(Beginning of Exercise materials)
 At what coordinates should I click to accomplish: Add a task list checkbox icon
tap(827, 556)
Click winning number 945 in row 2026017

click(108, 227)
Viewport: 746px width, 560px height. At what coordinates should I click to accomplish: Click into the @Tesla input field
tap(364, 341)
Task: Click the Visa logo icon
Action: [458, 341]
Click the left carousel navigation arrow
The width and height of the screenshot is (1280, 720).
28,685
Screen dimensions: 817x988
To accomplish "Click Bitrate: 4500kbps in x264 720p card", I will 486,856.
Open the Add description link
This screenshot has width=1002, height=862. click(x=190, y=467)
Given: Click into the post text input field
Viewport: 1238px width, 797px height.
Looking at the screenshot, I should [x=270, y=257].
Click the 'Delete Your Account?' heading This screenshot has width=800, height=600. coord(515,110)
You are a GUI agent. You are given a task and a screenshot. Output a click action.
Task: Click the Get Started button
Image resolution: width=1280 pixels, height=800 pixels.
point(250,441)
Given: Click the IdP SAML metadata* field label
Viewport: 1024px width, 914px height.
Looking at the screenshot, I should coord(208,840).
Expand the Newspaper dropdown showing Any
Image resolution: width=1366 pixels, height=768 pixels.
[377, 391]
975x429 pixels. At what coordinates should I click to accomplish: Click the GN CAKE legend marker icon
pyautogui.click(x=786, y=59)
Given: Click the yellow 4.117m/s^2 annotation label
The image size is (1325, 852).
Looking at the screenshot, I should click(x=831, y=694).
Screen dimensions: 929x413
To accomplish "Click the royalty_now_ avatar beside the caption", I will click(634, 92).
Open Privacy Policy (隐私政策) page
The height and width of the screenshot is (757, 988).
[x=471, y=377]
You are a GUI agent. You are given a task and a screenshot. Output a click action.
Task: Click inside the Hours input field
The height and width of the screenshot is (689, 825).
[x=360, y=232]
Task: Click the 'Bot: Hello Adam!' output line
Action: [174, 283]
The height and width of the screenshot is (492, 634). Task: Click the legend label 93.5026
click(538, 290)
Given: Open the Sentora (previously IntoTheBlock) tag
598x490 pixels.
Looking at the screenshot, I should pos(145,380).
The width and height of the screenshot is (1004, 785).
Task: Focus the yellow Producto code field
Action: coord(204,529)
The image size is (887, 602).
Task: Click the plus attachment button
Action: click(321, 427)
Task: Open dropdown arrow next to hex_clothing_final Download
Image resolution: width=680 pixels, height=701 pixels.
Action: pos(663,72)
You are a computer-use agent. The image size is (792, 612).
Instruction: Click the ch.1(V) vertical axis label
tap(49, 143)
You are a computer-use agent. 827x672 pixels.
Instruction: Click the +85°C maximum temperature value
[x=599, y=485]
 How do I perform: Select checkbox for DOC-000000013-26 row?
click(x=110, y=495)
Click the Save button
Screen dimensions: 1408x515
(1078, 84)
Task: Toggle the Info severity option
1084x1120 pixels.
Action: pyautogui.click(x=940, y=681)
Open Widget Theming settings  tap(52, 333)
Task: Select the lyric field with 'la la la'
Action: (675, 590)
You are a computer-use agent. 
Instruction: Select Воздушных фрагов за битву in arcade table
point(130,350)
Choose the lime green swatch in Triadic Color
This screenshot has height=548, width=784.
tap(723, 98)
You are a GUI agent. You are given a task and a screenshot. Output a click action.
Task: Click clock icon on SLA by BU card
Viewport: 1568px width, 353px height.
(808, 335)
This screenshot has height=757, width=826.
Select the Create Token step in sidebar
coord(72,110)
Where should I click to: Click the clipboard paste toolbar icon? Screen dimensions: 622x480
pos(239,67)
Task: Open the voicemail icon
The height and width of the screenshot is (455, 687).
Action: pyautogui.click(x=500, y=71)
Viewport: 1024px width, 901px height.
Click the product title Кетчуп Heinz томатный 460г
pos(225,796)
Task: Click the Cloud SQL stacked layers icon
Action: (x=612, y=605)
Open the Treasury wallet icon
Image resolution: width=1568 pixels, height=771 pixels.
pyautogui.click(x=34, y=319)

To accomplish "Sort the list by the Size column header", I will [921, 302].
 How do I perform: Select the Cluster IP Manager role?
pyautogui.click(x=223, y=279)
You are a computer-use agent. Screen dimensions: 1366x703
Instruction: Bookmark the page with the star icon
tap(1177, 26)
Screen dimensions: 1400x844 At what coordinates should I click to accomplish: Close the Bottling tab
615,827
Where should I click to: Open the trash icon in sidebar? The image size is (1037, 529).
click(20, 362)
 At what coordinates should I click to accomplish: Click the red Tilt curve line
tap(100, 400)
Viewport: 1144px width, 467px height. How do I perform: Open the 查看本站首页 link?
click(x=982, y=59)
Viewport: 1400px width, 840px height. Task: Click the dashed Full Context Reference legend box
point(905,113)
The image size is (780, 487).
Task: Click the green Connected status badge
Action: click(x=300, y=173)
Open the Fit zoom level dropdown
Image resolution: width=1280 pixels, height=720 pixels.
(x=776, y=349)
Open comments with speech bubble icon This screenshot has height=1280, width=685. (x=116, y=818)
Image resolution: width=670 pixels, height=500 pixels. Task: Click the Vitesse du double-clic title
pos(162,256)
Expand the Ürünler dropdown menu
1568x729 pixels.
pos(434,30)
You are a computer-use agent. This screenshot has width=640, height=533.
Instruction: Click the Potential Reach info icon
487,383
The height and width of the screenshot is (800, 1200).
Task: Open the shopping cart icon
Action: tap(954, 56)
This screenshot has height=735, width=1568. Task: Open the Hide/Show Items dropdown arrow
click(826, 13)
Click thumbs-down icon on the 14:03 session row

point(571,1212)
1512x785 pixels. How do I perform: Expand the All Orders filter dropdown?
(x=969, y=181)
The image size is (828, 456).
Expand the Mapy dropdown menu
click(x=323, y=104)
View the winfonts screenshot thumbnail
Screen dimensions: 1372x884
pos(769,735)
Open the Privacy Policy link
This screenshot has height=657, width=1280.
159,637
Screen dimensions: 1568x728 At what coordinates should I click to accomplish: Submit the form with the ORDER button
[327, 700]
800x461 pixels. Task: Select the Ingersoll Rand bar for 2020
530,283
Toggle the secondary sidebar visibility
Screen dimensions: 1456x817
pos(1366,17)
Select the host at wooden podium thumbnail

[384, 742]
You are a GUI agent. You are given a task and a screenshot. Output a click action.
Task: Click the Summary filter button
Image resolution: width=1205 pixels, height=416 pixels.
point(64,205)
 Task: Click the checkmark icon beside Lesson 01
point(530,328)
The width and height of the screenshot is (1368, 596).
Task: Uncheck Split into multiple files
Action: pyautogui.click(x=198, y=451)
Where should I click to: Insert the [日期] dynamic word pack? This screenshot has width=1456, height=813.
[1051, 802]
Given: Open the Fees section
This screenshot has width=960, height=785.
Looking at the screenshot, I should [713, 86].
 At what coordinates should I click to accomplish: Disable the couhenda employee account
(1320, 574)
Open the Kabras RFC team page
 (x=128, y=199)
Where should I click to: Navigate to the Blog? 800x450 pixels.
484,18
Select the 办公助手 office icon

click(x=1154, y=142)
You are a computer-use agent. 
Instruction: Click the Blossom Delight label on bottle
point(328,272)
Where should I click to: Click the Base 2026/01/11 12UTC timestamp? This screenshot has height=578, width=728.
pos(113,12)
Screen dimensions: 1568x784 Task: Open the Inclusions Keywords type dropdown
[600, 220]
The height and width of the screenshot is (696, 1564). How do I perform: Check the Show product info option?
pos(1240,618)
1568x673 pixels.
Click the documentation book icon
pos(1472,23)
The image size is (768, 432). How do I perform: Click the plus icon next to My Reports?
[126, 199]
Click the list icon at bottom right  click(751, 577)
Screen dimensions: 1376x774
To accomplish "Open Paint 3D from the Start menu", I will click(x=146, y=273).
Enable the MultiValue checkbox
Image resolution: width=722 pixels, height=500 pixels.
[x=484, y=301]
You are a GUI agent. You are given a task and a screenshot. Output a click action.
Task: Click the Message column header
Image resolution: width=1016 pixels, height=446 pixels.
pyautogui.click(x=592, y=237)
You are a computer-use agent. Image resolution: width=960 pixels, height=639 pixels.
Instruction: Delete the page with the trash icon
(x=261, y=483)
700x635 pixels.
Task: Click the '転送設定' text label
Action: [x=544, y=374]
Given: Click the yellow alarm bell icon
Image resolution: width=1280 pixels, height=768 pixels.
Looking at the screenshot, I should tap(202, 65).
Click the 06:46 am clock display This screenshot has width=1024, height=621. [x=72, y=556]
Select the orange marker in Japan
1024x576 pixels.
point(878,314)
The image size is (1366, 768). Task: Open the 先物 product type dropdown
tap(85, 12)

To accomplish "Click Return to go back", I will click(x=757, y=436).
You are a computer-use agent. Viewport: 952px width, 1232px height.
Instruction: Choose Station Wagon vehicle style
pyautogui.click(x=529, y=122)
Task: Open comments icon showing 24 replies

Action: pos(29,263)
(End of Exercise materials)
Task requirements
Only those lines of the entries above that run from the line containing "The width and height of the screenshot is (1280, 720)." to the line containing "Given: Click into the post text input field", both included, should be transcribed exactly.

Written response
The width and height of the screenshot is (1280, 720).
28,685
Screen dimensions: 817x988
To accomplish "Click Bitrate: 4500kbps in x264 720p card", I will 486,856.
Open the Add description link
This screenshot has width=1002, height=862. click(x=190, y=467)
Given: Click into the post text input field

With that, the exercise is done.